Infrastructure Documentation¶
Comprehensive guide to OVES cloud infrastructure, managed entirely through Infrastructure as Code (IaC) using Terraform.
Overview¶
The OVES infrastructure is built on AWS, spanning multiple regions with dedicated development and production environments.
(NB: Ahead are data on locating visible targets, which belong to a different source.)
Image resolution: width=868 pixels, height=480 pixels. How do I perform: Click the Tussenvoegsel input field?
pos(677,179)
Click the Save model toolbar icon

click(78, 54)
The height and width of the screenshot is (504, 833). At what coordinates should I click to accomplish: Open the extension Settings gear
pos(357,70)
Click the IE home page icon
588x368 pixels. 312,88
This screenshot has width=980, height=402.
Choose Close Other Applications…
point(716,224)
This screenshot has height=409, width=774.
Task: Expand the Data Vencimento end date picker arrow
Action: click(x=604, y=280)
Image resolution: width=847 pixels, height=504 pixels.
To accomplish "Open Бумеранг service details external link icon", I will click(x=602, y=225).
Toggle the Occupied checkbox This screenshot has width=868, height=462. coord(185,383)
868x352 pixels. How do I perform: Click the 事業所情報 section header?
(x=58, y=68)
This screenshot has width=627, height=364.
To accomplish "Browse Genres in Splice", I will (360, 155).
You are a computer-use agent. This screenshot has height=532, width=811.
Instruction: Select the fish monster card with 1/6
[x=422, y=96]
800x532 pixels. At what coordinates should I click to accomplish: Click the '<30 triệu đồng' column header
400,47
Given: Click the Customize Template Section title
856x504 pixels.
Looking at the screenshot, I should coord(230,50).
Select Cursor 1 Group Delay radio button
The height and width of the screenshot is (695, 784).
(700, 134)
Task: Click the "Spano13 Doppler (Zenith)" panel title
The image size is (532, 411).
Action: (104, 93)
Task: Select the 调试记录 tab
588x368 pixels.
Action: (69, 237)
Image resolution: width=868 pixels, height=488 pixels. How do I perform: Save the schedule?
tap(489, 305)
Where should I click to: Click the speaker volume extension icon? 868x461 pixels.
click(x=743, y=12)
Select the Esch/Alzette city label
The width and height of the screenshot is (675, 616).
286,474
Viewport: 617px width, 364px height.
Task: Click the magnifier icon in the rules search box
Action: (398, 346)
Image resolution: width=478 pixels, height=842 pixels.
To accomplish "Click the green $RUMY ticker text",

All infrastructure is defined, versioned, and deployed using Terraform, ensuring consistency, reproducibility, and easy disaster recovery.
Architecture Overview¶
┌─────────────────────────────────────────────────────────────────────┐
│ AWS Cloud │
│ │
│ ┌──────────────────────────────────────────────────────────────┐ │
│ │ US-East-1 (Primary) │ │
│ │ │ │
│ │ ┌────────────────────┐ ┌────────────────────┐ │ │
│ │ │ Production VPC │ │ Development VPC │ │ │
│ │ │ │ │ │ │ │
│ │ │ ┌──────────────┐ │ │ ┌──────────────┐ │ │ │
│ │ │ │ EKS Cluster │ │ │ │ EKS Cluster │ │ │ │
│ │ │ │ (Prod) │ │ │ │ (Dev) │ │ │ │
│ │ │ │ │ │ │ │ │ │ │ │
│ │ │ │ - In-house │ │ │ │ - Dev Apps │ │ │ │
│ │ │ │ Apps │ │ │ │ - 3rd Party │ │ │ │
│ │ │ │ - Select │ │ │ │ Services │ │ │ │
│ │ │ │ 3rd Party │ │ │ │ │ │ │ │
│ │ │ └──────────────┘ │ │ └──────────────┘ │ │ │
│ │ │ │ │ │ │ │
│ │ │ ┌──────────────┐ │ │ ┌──────────────┐ │ │ │
│ │ │ │ EC2 │ │ │ │ EC2 │ │ │ │
│ │ │ │ Instances │ │ │ │ Instances │ │ │ │
│ │ │ └──────────────┘ │ │ └──────────────┘ │ │ │
│ │ │ │ │ │ │ │
│ │ │ ┌──────────────┐ │ │ ┌──────────────┐ │ │ │
│ │ │ │ EBS Volumes │ │ │ │ EBS Volumes │ │ │ │
│ │ │ └──────────────┘ │ │ └──────────────┘ │ │ │
│ │ └────────────────────┘ └────────────────────┘ │ │
│ │ │ │
│ │ ┌────────────────────────────────────────────────────────┐ │ │
│ │ │ Shared Services │ │ │
│ │ │ - S3 Buckets │ │ │
│ │ │ - IAM Roles │ │ │
│ │ │ - Route53 Hosted Zones │ │ │
│ │ │ - CloudWatch │ │ │
│ │ └────────────────────────────────────────────────────────┘ │ │
│ └──────────────────────────────────────────────────────────────┘ │
│ │
│ VPC Peering │
│ │ │
│ ┌────────────────────────────▼─────────────────────────────────┐ │
│ │ EU-Central-1 (Secondary) │ │
│ │ │ │
│ │ ┌────────────────────────────────────────────────────────┐ │ │
│ │ │ Production Database VPC │ │ │
│ │ │ - RDS Instances │ │ │
│ │ │ - DocumentDB │ │ │
│ │ │ - ElastiCache │ │ │
│ │ └────────────────────────────────────────────────────────┘ │ │
│ └──────────────────────────────────────────────────────────────┘ │
│ │
└─────────────────────────────────────────────────────────────────────┘
External Services:
- Cloudflare (Primary DNS)
- Route53 (China-accessible domains)
Infrastructure Components¶
1. Kubernetes Clusters¶
We operate two separate EKS (Elastic Kubernetes Service) clusters:
Production Cluster¶
Purpose: Hosts production workloads only
Specifications: - Region: US-East-1 - Node Groups: - General Purpose: t3.large (3-10 nodes, auto-scaling) - Compute Optimized: c5.xlarge (2-5 nodes, auto-scaling) - Memory Optimized: r5.large (2-4 nodes, auto-scaling) - Kubernetes Version: 1.28+ - Networking: AWS VPC CNI - Storage: EBS CSI Driver
Workloads: - In-house microservices (account, auth, client, thing, etc.) - Select third-party services (critical to production) - Production databases (MongoDB, Redis, PostgreSQL)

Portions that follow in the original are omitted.